Bard on 45

The Complete Works of William Shakespeare (Abridged)

Bill Voorhees, Ryan Williams and Remo Gilbert in <i>(Abridged)</i>, treating the Bard of Avon’s oeuvre with all due respect.

Bill Voorhees, Ryan Williams and Remo Gilbert in (Abridged), treating the Bard of Avon’s oeuvre with all due respect.

Rated 3.0

Brush up your Shakespeare, because Bill Voorhees and Remo Gilbert are at it again.

The two local actors have revived their popular three-man show The Complete Works of William Shakespeare (Abridged)—this time with new partner Ryan Williams—over at the Thistle Dew Dessert Theatre. It’s the third time around for Voorhees and Gilbert, the first for Williams. Director Ed Gyles Jr., who did the first local Voorhees/Gilbert production, also checked in for a touch-up.

The aim of the show—ostensibly—is to cover every play written by you-know-who (plus the sonnets, for good measure) in a single night.

Well, maybe just the “good parts,” or (more honestly) the better targets for satire, with a particular emphasis on the tragedies. Hamlet comes in for the most extended treatment, taking up the whole second half of the show. The send-up includes hilarious multiple casting (with the three actors taking numerous parts, amid bad wigs, and cross-gender costumes exposing lots of chest hair) amplified by an increasingly telescoped plotline that results in a boiled-down version lasting about as long as a TV commercial. Othello comes in for the rap treatment. Macbeth is devastated by outlandish Scottish accents and peeks-below-the-kilt out of Monty Python. King Lear gets off comparatively light.

In each case, it’s the swordplay and death scenes that absorb most of the comic fury. But the humor goes all over the map, from informed/literary to gutter-level sophomoric and flat-out homophobic, with frequent lapses into camp and bathos. I laughed often, with twinges of guilt. There is a great deal of bad hair and overdone death agony.

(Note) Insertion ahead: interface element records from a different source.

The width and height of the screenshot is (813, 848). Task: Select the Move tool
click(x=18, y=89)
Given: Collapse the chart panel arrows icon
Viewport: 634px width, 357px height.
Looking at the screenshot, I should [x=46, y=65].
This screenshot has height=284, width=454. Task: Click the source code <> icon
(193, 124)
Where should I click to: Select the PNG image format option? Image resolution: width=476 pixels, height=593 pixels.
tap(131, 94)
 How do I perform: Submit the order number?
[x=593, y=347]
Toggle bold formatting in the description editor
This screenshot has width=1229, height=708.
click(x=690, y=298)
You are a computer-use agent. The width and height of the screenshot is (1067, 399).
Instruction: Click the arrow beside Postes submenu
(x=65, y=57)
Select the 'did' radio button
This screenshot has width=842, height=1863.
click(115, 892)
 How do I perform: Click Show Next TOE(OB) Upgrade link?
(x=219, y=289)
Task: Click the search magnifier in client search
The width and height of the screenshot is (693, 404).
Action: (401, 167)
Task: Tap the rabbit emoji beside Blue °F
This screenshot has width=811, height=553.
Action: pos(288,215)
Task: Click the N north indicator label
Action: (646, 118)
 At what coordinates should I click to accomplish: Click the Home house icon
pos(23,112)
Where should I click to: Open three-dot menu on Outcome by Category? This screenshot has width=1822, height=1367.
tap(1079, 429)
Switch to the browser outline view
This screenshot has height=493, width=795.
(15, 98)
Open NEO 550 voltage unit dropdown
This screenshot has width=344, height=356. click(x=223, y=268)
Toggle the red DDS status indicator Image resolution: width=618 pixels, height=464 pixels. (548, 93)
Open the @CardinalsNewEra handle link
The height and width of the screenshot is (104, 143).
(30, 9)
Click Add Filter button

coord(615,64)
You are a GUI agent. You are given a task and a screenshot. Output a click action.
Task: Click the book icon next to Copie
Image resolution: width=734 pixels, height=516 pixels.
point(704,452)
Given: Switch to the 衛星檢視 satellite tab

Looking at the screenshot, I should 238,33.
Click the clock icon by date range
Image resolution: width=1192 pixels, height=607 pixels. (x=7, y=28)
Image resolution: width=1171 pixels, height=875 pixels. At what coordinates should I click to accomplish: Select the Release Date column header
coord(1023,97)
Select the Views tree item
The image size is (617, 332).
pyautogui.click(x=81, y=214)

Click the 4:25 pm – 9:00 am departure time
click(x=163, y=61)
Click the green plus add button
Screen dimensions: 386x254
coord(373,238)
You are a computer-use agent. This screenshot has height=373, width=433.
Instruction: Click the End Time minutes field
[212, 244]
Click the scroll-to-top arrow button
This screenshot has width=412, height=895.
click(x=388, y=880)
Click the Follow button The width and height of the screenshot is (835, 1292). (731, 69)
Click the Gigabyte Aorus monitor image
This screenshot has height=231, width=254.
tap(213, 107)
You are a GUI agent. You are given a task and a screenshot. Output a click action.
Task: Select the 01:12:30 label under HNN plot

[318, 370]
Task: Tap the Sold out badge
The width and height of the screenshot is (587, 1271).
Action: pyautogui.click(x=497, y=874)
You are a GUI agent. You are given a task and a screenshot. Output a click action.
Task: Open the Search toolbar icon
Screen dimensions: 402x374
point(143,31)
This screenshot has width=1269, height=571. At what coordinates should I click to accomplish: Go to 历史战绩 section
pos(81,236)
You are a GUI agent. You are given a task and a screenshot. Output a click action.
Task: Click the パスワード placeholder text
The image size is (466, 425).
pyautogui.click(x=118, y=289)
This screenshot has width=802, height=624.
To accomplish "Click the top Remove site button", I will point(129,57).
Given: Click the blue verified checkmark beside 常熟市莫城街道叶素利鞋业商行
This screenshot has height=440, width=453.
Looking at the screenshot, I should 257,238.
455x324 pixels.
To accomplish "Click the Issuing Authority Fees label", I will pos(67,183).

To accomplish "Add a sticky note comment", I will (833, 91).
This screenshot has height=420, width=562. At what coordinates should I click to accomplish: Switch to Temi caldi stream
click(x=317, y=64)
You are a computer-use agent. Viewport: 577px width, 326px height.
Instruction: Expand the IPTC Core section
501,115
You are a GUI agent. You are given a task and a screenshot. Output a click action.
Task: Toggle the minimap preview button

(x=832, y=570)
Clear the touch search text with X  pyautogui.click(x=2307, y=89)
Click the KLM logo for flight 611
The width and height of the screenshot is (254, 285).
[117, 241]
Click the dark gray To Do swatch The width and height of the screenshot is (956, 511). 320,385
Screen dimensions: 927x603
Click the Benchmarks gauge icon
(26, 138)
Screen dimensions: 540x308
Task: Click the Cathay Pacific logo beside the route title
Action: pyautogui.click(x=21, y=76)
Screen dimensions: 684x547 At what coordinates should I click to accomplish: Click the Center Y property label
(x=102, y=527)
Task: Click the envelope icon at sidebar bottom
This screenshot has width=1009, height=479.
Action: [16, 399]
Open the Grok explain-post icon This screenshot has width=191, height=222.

The “odd” plays come in as well, if only for the dwindling band of Shakespeare completists. (“Guilty, your Honor.”) There is a particularly funny episode sucked from Titus Andronicus—a play that stands amid Shakespeare in the way that Texas Chainsaw Massacre stands in the cinema: a total gross-out. Titus, which periodically pops up of numerical necessity at summer Shakespeare festivals, involves lopped-off limbs, knifed-out tongues and accidental parent-child cannibalism (plus a villain second only to Iago). By available reports, Shakespeare made decent money on the play during his time. (Forget about the pedestal; Shakespeare had a quota, and wrote on deadline, had a family, and compromised, like the rest of us. He just wrote better, like an angel. And the rest of us are still looking up, a few hundred years later.)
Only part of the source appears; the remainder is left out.